## WHAT IS REQUIRED
Each line of the records that holds the word "Select" should be copied out.

Segment Start: DATA EXTRACT

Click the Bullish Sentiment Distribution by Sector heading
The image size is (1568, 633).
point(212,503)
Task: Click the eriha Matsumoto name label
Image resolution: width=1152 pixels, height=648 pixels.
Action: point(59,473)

Segment End: DATA EXTRACT
Segment Start: DATA EXTRACT

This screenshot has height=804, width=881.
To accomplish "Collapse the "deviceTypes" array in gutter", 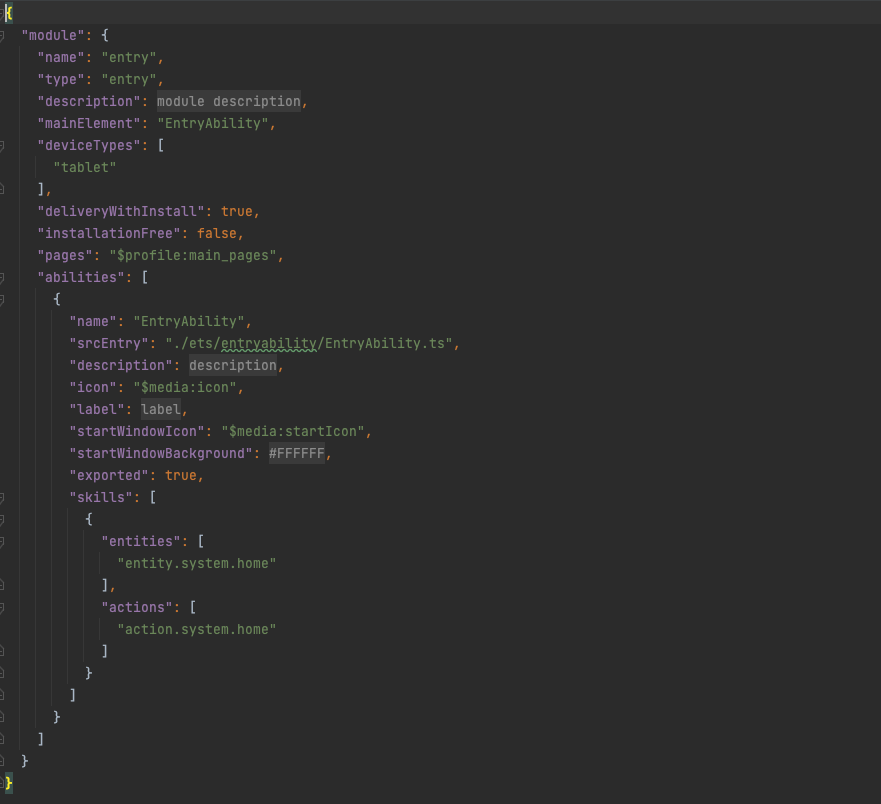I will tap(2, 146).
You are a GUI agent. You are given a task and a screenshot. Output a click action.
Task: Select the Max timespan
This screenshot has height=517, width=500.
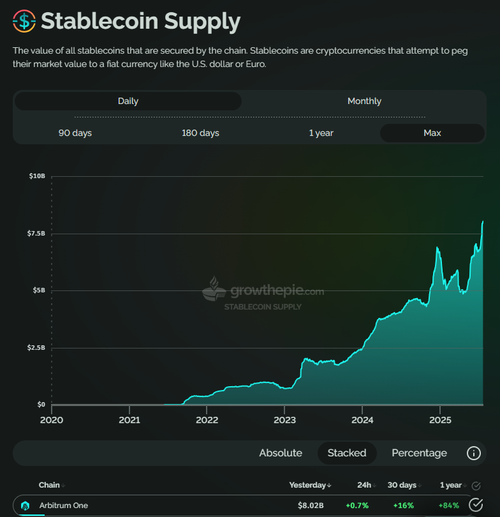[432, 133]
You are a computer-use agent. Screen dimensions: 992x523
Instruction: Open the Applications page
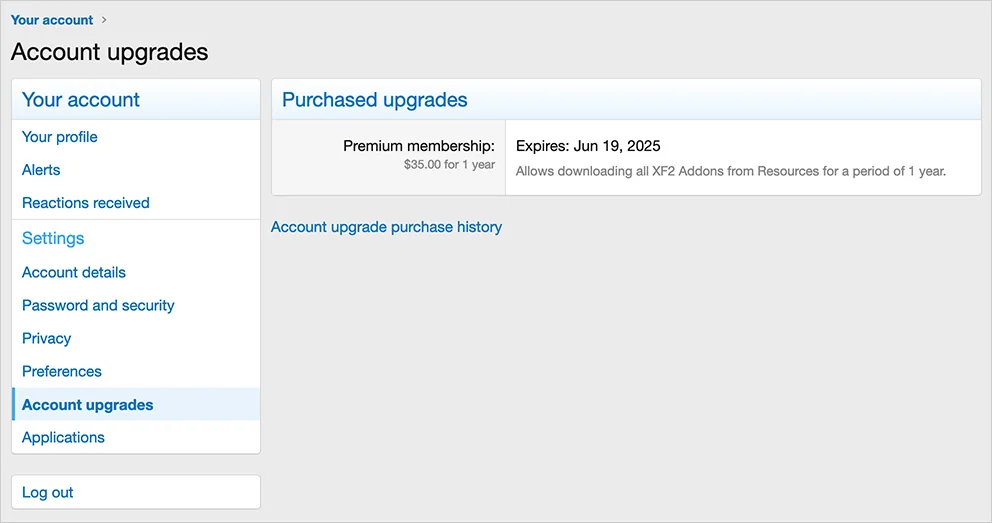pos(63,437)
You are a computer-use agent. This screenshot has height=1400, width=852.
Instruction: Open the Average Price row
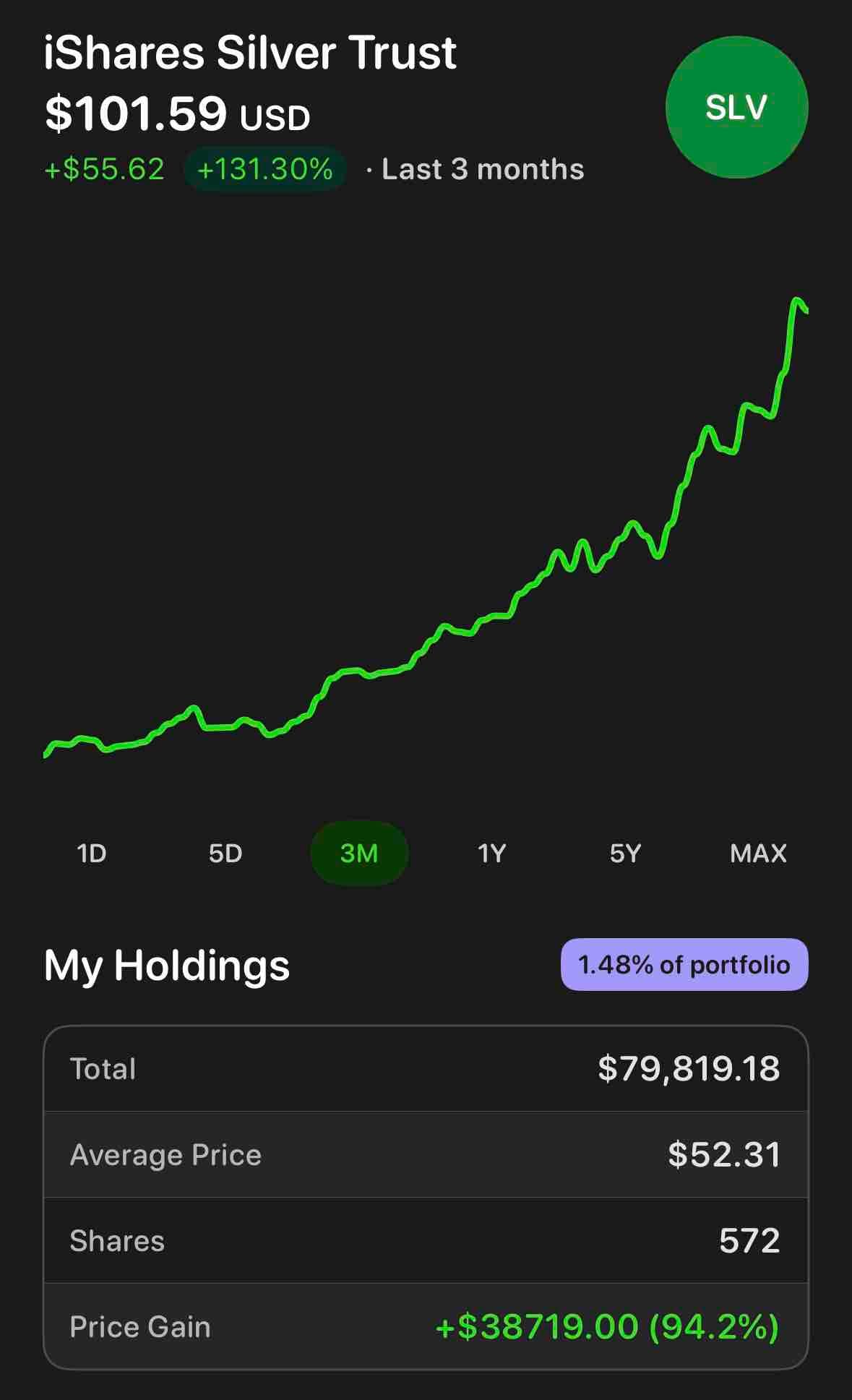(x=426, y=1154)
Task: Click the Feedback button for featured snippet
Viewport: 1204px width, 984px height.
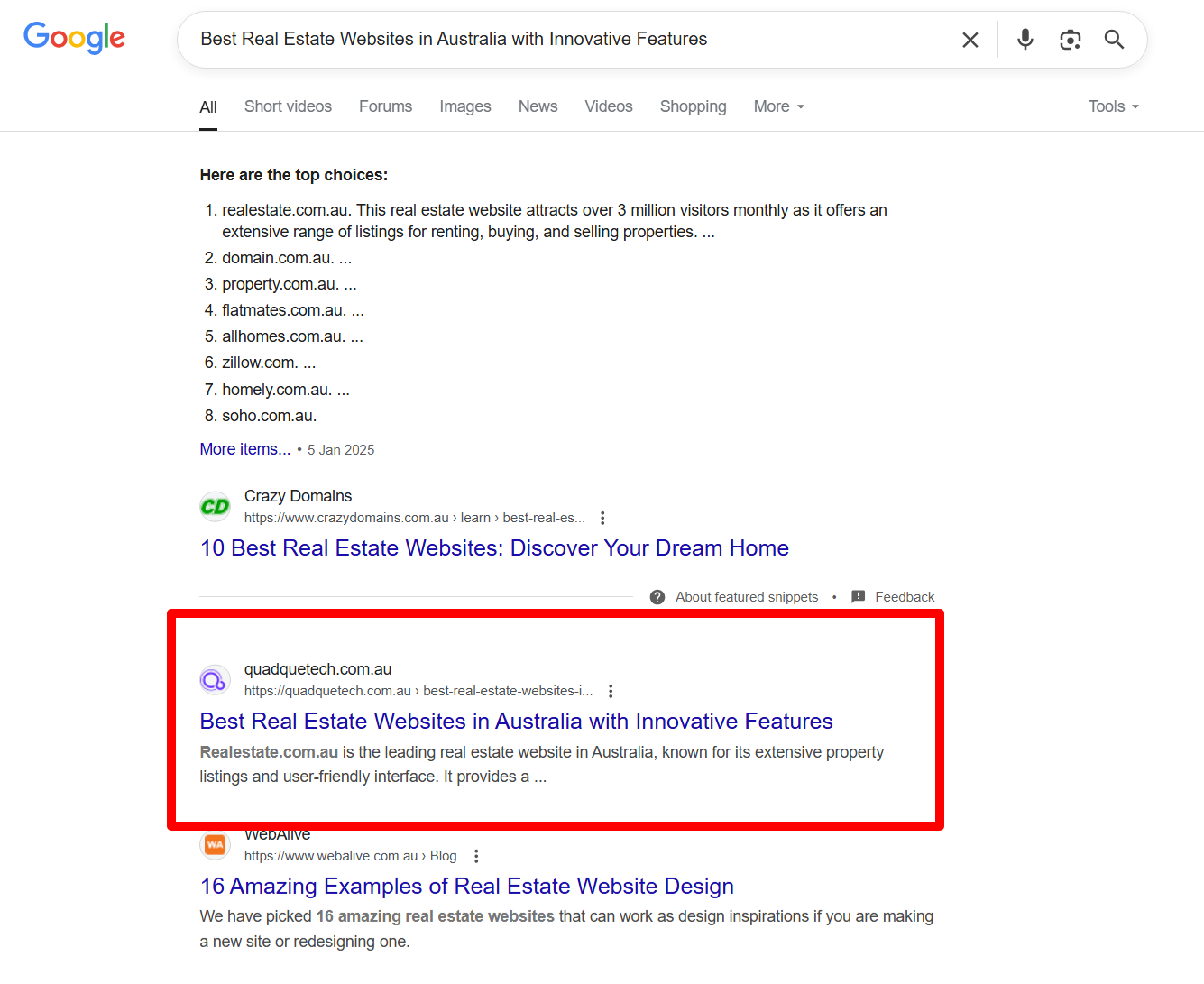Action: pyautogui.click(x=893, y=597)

Segment End: DATA EXTRACT
Segment Start: DATA EXTRACT

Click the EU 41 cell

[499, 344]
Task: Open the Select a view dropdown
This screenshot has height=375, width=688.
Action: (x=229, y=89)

Segment End: DATA EXTRACT

## REPLY
Task: Select the Max timespan
Task: Open the Select a view dropdown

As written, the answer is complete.